Die Pfarrgemeinde. Vor einigen Jahren aber wurde solches der Kirche aufgedrungen, doch hat in dem letzten {Jahr} die Gemeinde die neüen Einrichtungen veranstaltet, und bezahlt. — Sonst ist ein Kirchmeyer dazu verordnet, welchem die Bürger Munizipalen bey wichtigern Vorfällen den Auftrag machen.

IV.16 Einkommen des Schullehrers.
IV.16.A An Geld, Getreide, Wein, Holz etc.

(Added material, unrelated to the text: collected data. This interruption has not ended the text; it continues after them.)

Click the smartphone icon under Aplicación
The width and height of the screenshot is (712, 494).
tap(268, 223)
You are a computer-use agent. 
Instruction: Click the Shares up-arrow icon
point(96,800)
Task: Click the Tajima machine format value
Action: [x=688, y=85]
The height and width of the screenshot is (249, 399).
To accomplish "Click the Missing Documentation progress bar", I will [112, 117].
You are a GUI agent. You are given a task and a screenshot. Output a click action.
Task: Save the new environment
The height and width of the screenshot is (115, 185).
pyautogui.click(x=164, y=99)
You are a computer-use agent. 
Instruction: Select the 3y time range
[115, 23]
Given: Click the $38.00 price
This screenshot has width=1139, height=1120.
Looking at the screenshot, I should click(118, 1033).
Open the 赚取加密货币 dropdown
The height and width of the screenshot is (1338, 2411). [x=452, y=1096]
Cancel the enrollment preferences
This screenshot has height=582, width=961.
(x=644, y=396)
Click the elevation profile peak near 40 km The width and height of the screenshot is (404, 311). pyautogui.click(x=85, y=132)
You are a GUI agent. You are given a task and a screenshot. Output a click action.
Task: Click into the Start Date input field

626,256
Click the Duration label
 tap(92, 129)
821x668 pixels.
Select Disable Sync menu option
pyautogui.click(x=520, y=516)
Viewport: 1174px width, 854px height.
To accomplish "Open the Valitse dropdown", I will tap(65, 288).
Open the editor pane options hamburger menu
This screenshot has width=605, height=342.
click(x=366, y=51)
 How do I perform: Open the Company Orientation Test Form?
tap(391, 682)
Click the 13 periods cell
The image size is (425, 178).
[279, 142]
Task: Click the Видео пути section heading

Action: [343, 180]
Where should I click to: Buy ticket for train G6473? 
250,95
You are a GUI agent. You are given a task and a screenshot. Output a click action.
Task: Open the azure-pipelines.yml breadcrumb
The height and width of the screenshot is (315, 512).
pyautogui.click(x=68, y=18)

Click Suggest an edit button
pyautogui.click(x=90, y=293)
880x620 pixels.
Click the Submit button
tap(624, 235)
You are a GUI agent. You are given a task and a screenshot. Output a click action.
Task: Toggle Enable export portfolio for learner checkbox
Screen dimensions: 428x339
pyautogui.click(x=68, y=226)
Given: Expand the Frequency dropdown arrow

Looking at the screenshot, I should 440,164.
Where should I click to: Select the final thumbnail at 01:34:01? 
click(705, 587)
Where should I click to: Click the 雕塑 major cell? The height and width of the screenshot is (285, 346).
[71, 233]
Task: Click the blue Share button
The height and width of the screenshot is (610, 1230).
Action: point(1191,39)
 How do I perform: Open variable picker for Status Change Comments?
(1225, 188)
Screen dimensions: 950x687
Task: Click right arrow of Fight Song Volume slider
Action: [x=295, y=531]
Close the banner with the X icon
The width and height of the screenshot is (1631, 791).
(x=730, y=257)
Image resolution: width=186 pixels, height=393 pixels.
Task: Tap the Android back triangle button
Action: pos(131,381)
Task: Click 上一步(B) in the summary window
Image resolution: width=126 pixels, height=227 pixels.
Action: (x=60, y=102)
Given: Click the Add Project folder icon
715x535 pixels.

An Geld? Die Antwort unten bey der Frage h.
Getreide? Nichts.
Wein? Auch nichts.
Holz? Wieder nichts.

IV.16.B Aus welchen Quellen? aus

Aus dem Gemeindgute, und verschiedenen kleinen Zinsposten, welche der Schullehrer oft mit Gefahr zu verlieren, und Kosten jährlich selbst eintreiben muss.

IV.16.B.a abgeschaffenen Lehngefällen (Zehnten, Grundzinsen etc.)?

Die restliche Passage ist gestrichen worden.